The pattern repeats at every level: a package docstring in __init__.py, a module docstring at the top of each file, a function docstring inside each definition, and inline comments next to individual lines of code. Each level tells the reader what they are looking at before they have to read the code itself.

Making It Installable with setup.py

To turn your folder into something pip can install, you add a setup.py file. It is the shipping label for your package, telling pip everything it needs: the name, the version, the author, and which folders to include:

from setuptools import setup, find_packages
setup(
author="Your Name",
description="A package for converting imperial lengths and weights.",
name="unitbridge",
packages=find_packages(include=["unitbridge", "unitbridge.*"]),
version="0.1.0",
)

find_packages() walks your project and automatically finds every folder containing an __init__.py. The include= filter matters, because without it find_packages might sweep up your tests folder or other things you do not want shipped. The pattern "unitbridge.*" means “unitbridge and any sub-package of it.”

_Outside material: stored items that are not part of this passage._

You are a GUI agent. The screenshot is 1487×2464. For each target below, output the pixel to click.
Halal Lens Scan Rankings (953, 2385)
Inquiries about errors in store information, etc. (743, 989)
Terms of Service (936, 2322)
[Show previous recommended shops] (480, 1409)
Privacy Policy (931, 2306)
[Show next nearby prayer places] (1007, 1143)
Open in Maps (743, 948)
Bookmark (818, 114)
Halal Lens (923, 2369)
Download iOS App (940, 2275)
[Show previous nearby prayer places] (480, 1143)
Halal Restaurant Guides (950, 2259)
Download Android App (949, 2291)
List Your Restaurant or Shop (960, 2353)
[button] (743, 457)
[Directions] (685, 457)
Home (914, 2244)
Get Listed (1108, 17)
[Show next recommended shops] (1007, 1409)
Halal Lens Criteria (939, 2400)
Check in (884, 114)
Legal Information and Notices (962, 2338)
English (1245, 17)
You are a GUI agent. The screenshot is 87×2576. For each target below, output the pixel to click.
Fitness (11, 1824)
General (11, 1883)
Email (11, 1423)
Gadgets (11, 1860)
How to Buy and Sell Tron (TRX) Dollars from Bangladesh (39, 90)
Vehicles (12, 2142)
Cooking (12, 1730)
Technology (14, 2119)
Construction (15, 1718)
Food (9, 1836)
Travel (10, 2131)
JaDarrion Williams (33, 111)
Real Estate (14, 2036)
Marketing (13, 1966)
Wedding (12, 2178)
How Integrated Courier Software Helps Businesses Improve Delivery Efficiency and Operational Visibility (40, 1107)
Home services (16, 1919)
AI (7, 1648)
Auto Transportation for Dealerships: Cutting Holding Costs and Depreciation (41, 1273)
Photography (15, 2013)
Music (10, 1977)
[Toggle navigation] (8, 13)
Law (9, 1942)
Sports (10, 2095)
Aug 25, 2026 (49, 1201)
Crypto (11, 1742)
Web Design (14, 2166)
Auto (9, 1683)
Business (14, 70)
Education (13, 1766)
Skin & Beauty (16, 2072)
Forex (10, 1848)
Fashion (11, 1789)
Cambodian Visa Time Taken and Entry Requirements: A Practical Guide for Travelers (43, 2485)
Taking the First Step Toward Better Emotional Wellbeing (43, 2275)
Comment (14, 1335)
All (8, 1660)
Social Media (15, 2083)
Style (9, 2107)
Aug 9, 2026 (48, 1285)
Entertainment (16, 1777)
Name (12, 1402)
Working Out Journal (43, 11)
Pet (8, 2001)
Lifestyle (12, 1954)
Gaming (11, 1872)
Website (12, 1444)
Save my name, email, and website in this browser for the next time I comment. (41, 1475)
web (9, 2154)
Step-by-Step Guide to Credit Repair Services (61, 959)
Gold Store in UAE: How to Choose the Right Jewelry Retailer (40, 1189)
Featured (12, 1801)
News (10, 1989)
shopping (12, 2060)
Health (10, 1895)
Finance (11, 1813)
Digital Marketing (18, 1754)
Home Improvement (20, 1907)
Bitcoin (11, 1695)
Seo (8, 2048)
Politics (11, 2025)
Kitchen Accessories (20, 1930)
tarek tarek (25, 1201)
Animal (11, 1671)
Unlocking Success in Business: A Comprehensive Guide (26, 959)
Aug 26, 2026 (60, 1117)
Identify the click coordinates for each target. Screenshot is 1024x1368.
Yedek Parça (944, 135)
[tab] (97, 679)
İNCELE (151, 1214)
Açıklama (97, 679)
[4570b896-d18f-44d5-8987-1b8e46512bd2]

The version number follows the major.minor.patch convention. You bump the patch number for bug fixes, the minor number for new features that do not break existing code, and the major number when you change something that will break existing users’ code. A 0.x.x version signals the package is still pre-1.0 and things may change.

Most packages depend on other libraries, and setup.py is where you declare them:

from setuptools import setup, find_packages
setup(
author="Your Name",
description="A package for converting imperial lengths and weights.",
name="unitbridge",
packages=find_packages(include=["unitbridge", "unitbridge.*"]),
version="0.1.0",
install_requires=[
'numpy>=1.10', # minimum version
'pandas', # any version
],
python_requires="==3.9.*", # only Python 3.9.x
)

When someone runs pip install unitbridgeinstall_requires triggers a chain reaction: pip installs numpy and pandas first. The version operators read like plain language. >=1.10 means “1.10 or newer,” and ==3.9.* means “any 3.9.x release but not 3.8 or 3.10.” The art is not pinning too strictly, which would stop your package working with newer numpy releases, nor too loosely, which risks a future release breaking your code.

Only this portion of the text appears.